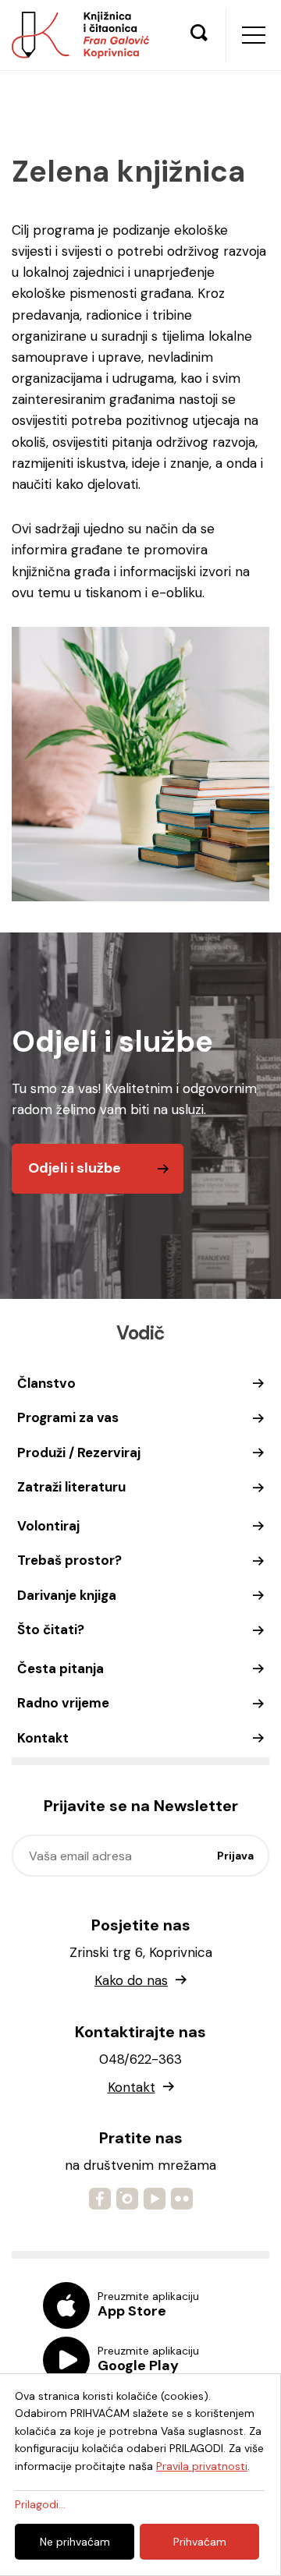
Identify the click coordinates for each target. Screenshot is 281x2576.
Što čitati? (50, 1629)
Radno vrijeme (63, 1702)
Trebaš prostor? (69, 1560)
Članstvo (46, 1383)
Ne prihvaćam (75, 2542)
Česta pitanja (60, 1668)
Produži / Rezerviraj (78, 1452)
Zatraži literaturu (71, 1486)
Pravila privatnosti (201, 2466)
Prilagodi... (40, 2504)
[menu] (253, 35)
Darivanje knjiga (66, 1595)
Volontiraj (48, 1525)
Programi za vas (68, 1417)
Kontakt (43, 1737)
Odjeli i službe (74, 1168)
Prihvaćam (199, 2542)
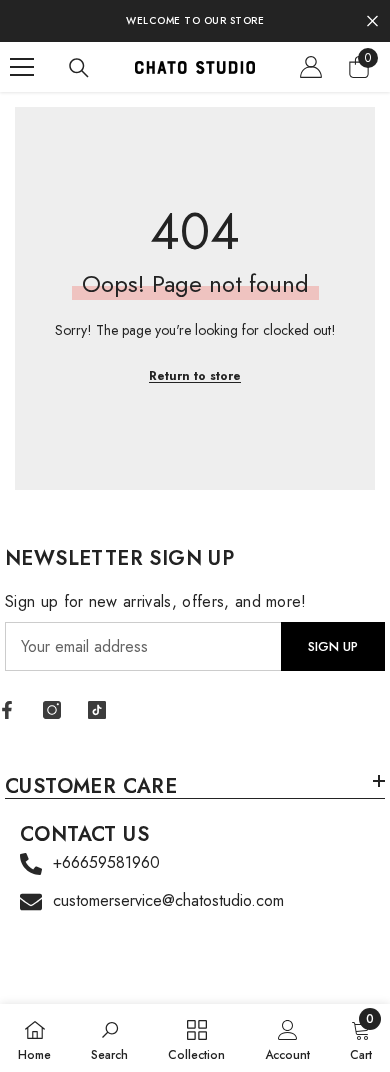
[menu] (22, 67)
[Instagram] (52, 710)
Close (372, 21)
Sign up (333, 646)
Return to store (195, 376)
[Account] (311, 67)
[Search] (79, 68)
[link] (109, 1038)
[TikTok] (97, 710)
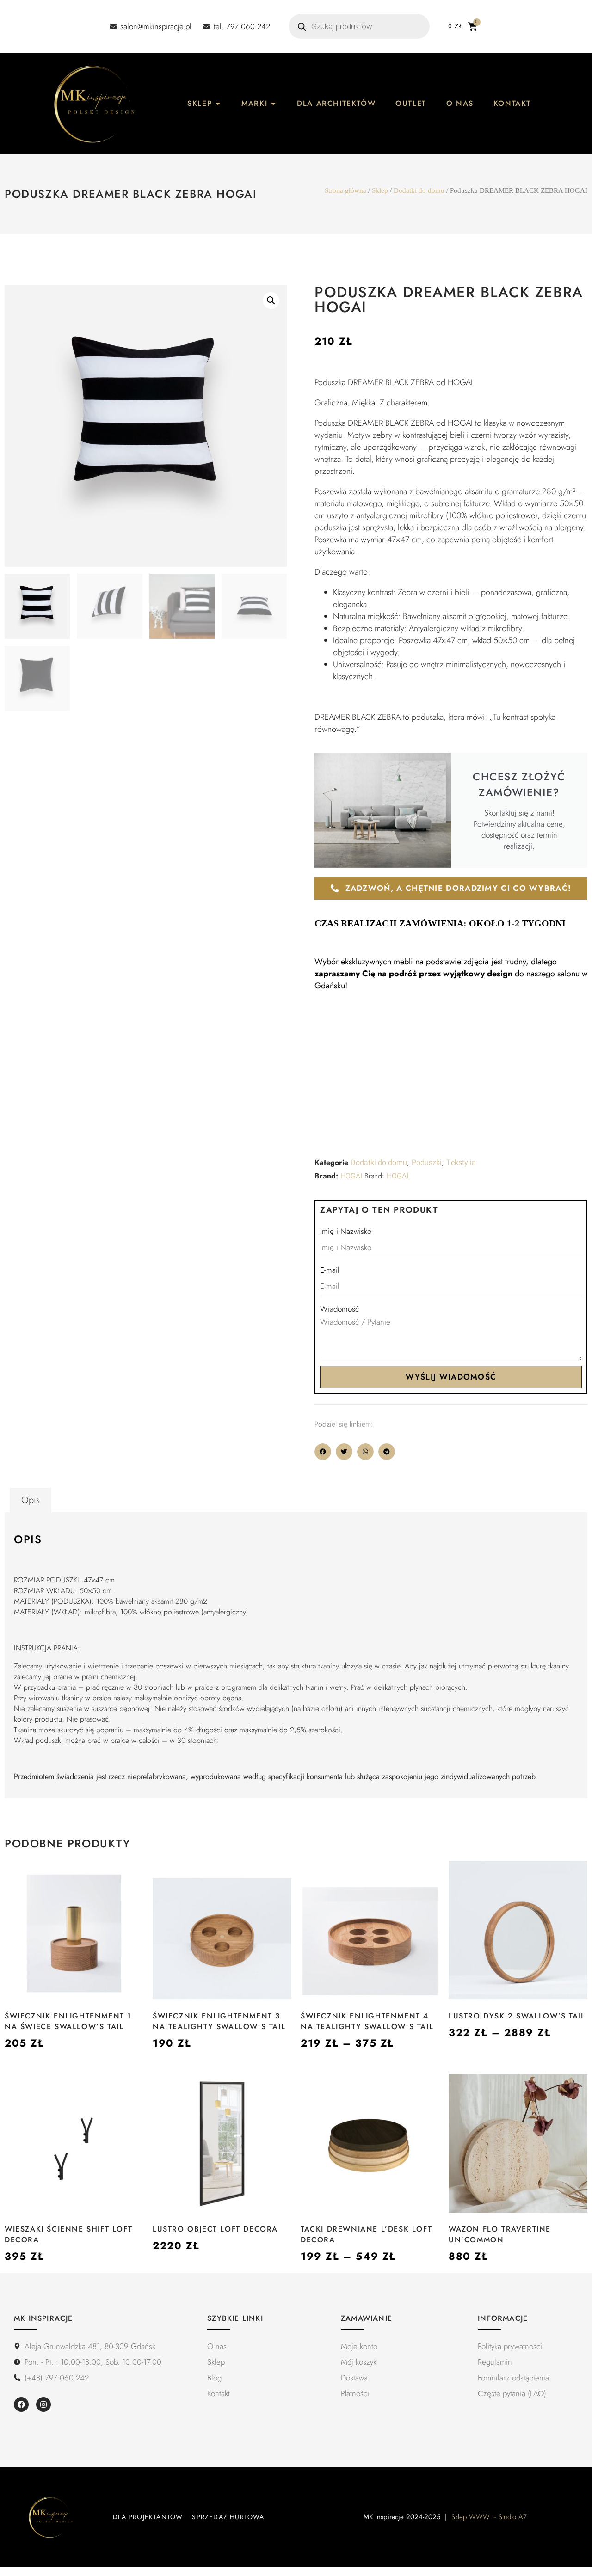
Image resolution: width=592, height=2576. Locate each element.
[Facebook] (21, 2404)
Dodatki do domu (419, 190)
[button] (271, 300)
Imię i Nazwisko (345, 1231)
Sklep (380, 190)
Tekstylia (461, 1162)
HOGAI (351, 1176)
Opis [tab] (30, 1500)
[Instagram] (43, 2404)
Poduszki (427, 1162)
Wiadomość (339, 1308)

- _TASK INSTRUCTIONS_
The task calls for all lines in the entries that hold "each".

- _TASK RESULT_
Identify the click coordinates for each target. Screenshot is 281x2576.
Image resolution: width=592, height=2576. Locate each element.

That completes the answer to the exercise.